Copilot is not meant to replace programmers, but to allow programmers to spend their time on more creative, innovative tasks.

Do you like intellisense stuff like autocomplete and docstrings on hover? Copilot is a further step in that direction.

I see many responses on the internet get hung up on buzzwords like AI or ML. That’s a distraction. A line fit through two data points is machine learning. GPT-3 is glorified linear regression. Who cares how it’s called or what’s under the hood. It’s a tool, and it’s useful for some things. It’s not an end all.

5 Likes

Now I want to try it for writing my CMake build files, which are usually 90% boilerplate. I wonder whether this is going to improve the user experience with CMake or deteriorate it further.

2 Likes

As Milan said, Copilot is autocomplete, just better. I can imagine all kinds of stuff that I would like a help with in Fortran, such as calling a subroutine with lots of arguments, I would love if autocomplete can fill in all the arguments the best it can figure out, and I just fix it up.
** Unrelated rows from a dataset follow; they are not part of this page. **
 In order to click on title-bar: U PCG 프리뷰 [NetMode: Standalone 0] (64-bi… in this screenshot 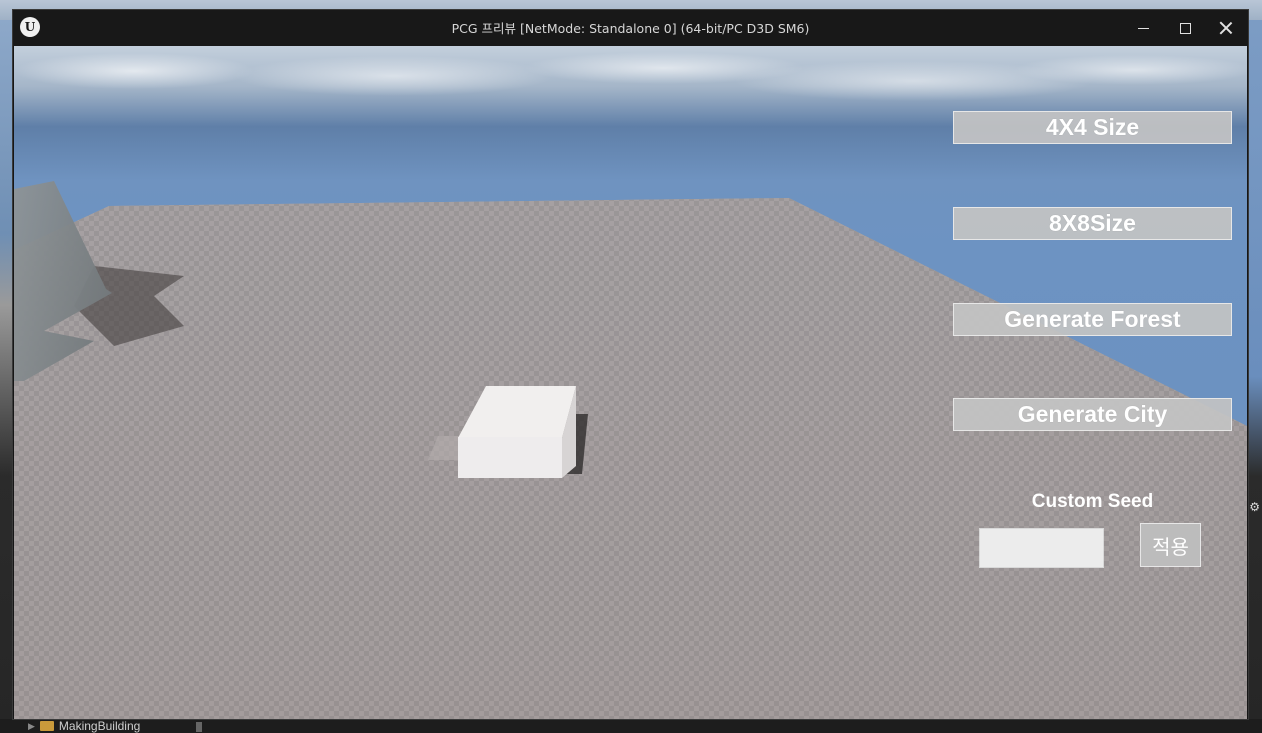, I will do `click(630, 28)`.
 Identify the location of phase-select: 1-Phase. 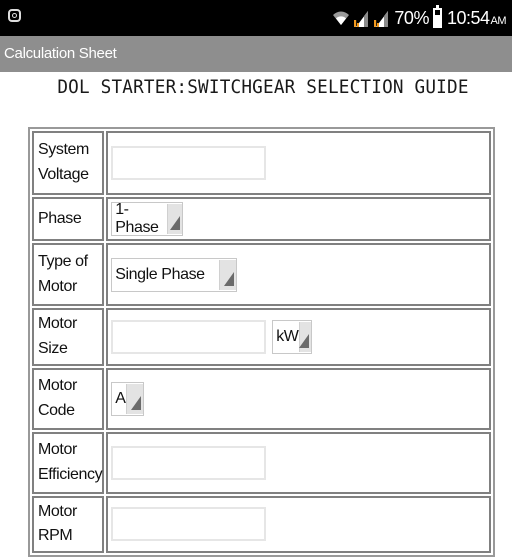
(148, 218).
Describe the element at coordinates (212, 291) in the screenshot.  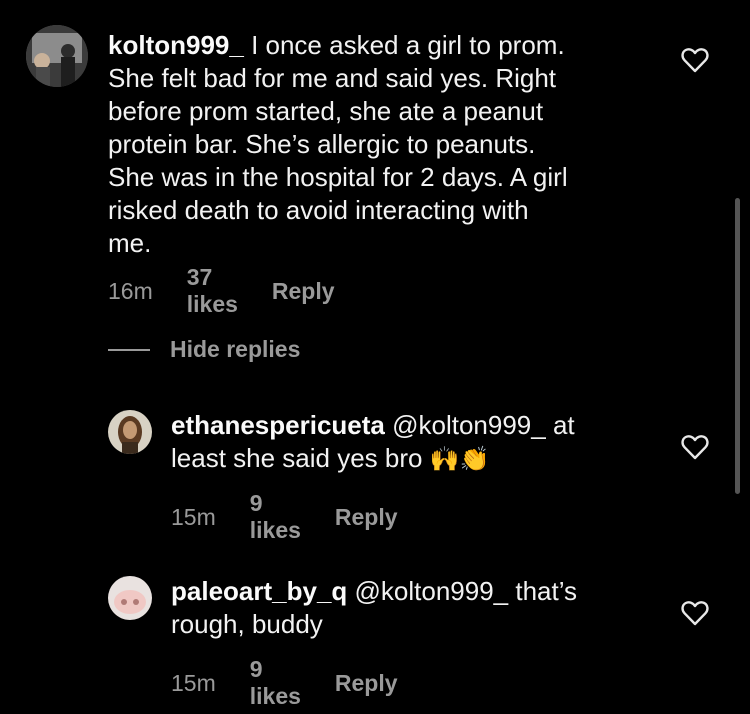
I see `likes-count: 37 likes` at that location.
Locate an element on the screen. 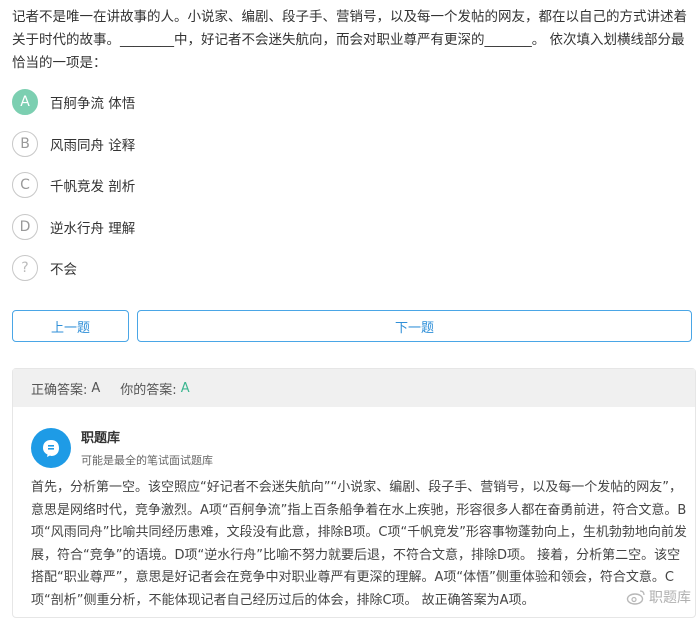 This screenshot has width=699, height=618. option-unknown-label: 不会 is located at coordinates (64, 270).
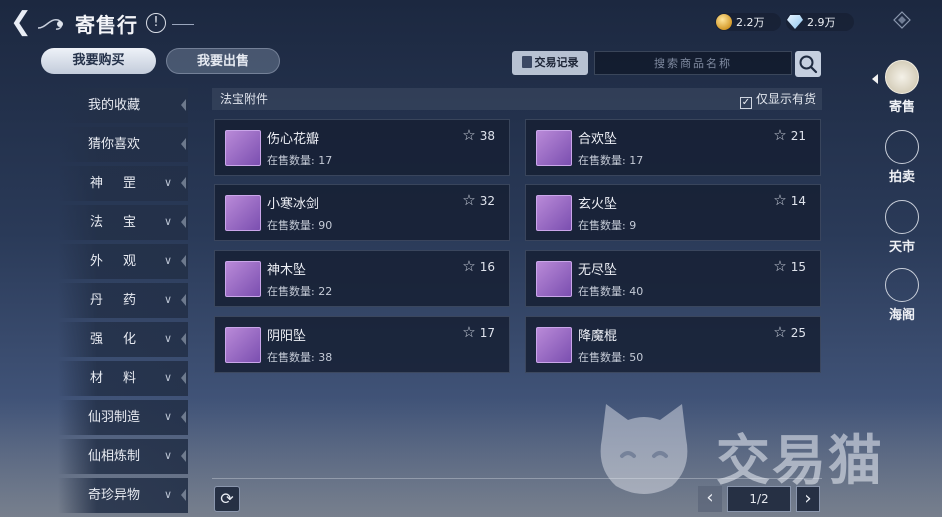 The height and width of the screenshot is (517, 942). I want to click on gold-amount: 2.2万, so click(750, 22).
I don’t use finite difference too much, but a lot of those expressions are repetitive, especially in 3D, so I think I would use an autocomplete that can actually almost do it.

In some sense, Fortran might be ideal for such intelligent autocompletion: imagine just depending on a package using fpm, then going to a code and starting some subroutine, and autocomplete can finish calling the third party API. Yes, for this kind of usage you almost don’t need ML. But I would not be surprised if people figure out how to use ML for all kinds of useful help for Fortran that I can’t think of right now.

I still think fpm will be a better user experience than CMake + Copilot. In some sense, fpm is the copilot for cmake.